_Objetivo del ejercicio_
¿Puedes transcribir completo y sin cambio alguno el fragmento sobre el paso del modelo confederal a la federación?

Del modelo confederal a la federación
En el verano de
1776, cuando los británicos iban ganado la guerra, se reunió de nuevo el
Congreso Continental de Filadelfia. La violencia y el bloqueo a que estaban
sometidos los colonos les hizo cambiar de actitud y exigir la independencia
política. En un folleto titulado Sentido común, escrito por el radical inglés
Thomas Paine, el autor defendía la causa independentista y las ventajas del
sistema republicano sobre el monárquico. Esta obra tuvo tanto impacto que se
vendieron más de 100.000 ejemplares. Su principal mérito fue su estilo muy
directo y llano, no basado en principios legales que eran los que solían esgrimirse
y resultaban aburridos para el gran público.
"Un gobierno celoso
de nuestra prosperidad ¿es el que debe gobernarnos? Quien conteste que no a
esta pregunta, es partidario de la independencia, pues independencia significa
sencillamente: ¿haremos nosotros mismos nuestras leyes o abandonaremos esta
labor al rey, que es el mayor enemigo de nuestro continente?… Un solo hombre
honrado es más precioso a la sociedad que todos los bribones coronados de la
tierra… La distancia a la que el todopoderoso ha colocado a Inglaterra de
América es una prueba natural de que la autoridad de la una sobre la otra no
entraba nunca en los designios de la providencia… (fragmento de la obra de Paine,
Sentido común).

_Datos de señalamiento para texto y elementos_
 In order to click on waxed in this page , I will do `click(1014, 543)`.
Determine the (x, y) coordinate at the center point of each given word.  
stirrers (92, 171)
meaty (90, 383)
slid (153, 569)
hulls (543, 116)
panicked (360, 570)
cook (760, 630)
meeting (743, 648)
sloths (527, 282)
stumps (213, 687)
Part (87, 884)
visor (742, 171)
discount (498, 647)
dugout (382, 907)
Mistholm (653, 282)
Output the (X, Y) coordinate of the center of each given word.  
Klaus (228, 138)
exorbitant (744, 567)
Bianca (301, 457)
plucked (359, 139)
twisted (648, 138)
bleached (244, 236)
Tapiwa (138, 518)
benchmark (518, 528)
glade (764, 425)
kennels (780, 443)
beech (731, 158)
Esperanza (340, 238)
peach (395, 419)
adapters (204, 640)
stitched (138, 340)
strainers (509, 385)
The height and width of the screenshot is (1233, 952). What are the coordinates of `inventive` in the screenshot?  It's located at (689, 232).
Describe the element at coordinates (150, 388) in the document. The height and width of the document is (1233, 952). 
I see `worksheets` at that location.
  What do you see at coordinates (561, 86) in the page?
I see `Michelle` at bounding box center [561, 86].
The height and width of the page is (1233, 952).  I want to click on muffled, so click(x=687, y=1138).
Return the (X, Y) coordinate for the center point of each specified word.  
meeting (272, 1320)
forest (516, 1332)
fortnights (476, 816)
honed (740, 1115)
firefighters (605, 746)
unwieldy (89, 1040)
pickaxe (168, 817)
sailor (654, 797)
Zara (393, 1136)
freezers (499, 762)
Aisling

_Resultado_
Del modelo confederal a la federación
En el verano de
1776, cuando los británicos iban ganado la guerra, se reunió de nuevo el
Congreso Continental de Filadelfia. La violencia y el bloqueo a que estaban
sometidos los colonos les hizo cambiar de actitud y exigir la independencia
política. En un folleto titulado Sentido común, escrito por el radical inglés
Thomas Paine, el autor defendía la causa independentista y las ventajas del
sistema republicano sobre el monárquico. Esta obra tuvo tanto impacto que se
vendieron más de 100.000 ejemplares. Su principal mérito fue su estilo muy
directo y llano, no basado en principios legales que eran los que solían esgrimirse
y resultaban aburridos para el gran público.
"Un gobierno celoso
de nuestra prosperidad ¿es el que debe gobernarnos? Quien conteste que no a
esta pregunta, es partidario de la independencia, pues independencia significa
sencillamente: ¿haremos nosotros mismos nuestras leyes o abandonaremos esta
labor al rey, que es el mayor enemigo de nuestro continente?… Un solo hombre
honrado es más precioso a la sociedad que todos los bribones coronados de la
tierra… La distancia a la que el todopoderoso ha colocado a Inglaterra de
América es una prueba natural de que la autoridad de la una sobre la otra no
entraba nunca en los designios de la providencia… (fragmento de la obra de Paine,
Sentido común).